JULIAN MCKENZIE: Yeah, it's been some time before they had lost back to back games in the Stanley Cup playoffs. Their backs were against the wall, as far as we've seen them over the last two or three years. And they just go off and just win four straight. And Ondrej Palat is a huge reason why they end up winning all of those games.
And remember people were asking, oh Andrei Vasilevskiy doesn't look the same. He just looks-- he looks fine. He's no big deal, just still being the best goaltender in the world, just when we were ready to just pass it off to Igor Shesterkin who had himself a great series. But Andre Vasilevskiy reminded everyone who is.
This is-- this could easily-- this could arguably be the most impressive of all three of their Stanley Cup Final runs. And I'm somebody who is big on the fact that the Lightning were able to win those cups in a bubble, in a shortened COVID season. Like the fact that they were able to do all of this amidst COVID, I still have high marks for them.
I mean, look, we probably shouldn't have even been playing in COVID. So the fact that they were able to do this, they deserve a lot of marks. But the fact that if the Lightning are able to pull this off, having gone through a full NHL season, having gone through a tough seven game [INAUDIBLE] in the first round against a top team in the Toronto Maple Leafs, sweeping the Presidents' Trophy winners and knocking off an upstart Rangers team after being down 2-0.
I mean-- I mean, if we want, we can go through every-- look through every single series they went through leading up to that. But that might be a bit too time consuming. But considering the challenges they went through this postseason to get to this point, and now they have to go up against the Colorado Avalanche. If they pull this off, you can make the argument this is the most impressive of their three Stanley Cup wins, if they get to that point.
JUSTIN CUTHBERT: I agree with you. It would easily be their greatest accomplishment. Because the path was more difficult. I don't even think there's any doubt. We were talking, I believe, near the start of the Toronto Tampa series, that whoever gets through this, has the most difficult path to the Stanley Cup. And sure enough, it's literally played out in front of us. And we've seen it. It has been incredibly difficult, but the Lightning have sort of done it with ease.

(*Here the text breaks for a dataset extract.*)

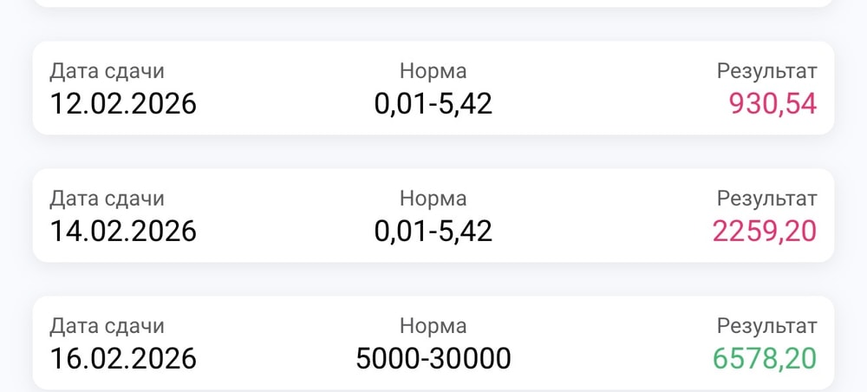Select the date 16.02.2026
867x392 pixels.
[x=123, y=358]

I mean, it was ease over of the Presidents' Trophy winning Florida Panthers. It was tight against Toronto. And it was tenuous at times against the New York Rangers. But they found a way. And what's most impressive, especially after winning two Stanley Cups, is that there were opportunities for them to be like, OK, we just don't-- we don't have it. We don't got it.
There were opportunities presented to them, both against Toronto and New York, where they could have folded. Instead they decided to be perfect. They decided to be literally perfect across four games versus the New York Rangers. And yes, the New York Rangers ran out of gas a little bit, I think.
A lot of injuries were piling up. You could see it affect their performance. But guess what? Brayden Point hasn't been seen since game 7 versus the Toronto Maple Leafs. And what, they've got a 8 and 2 record since then. Unbelievable. 8 and 2 without Brayden Point. They just figure out a way to be as malleable as possible, and fit in all the gaps, and play the weight that they need to play when they need to play it.
They are the most versatile team in the NHL. They can play and beat you in any way possible. And now they have the biggest challenge ahead of them. You're right. In the Colorado Avalanche, who are faster than any of the teams they played, more talented at least from a balanced standpoint, with two immensely talented defensemen, Nathan MacKinnon, all these great forwards, they are going to be another stiff challenge.
But who-- who's not believing that Tampa will figure out the best way possible to play this team. Because they figure out the best way possible to play everyone. And more often than not, or at least every time over the last 11 series, they've found a way to beat the team with the recipe needed in order to beat that team.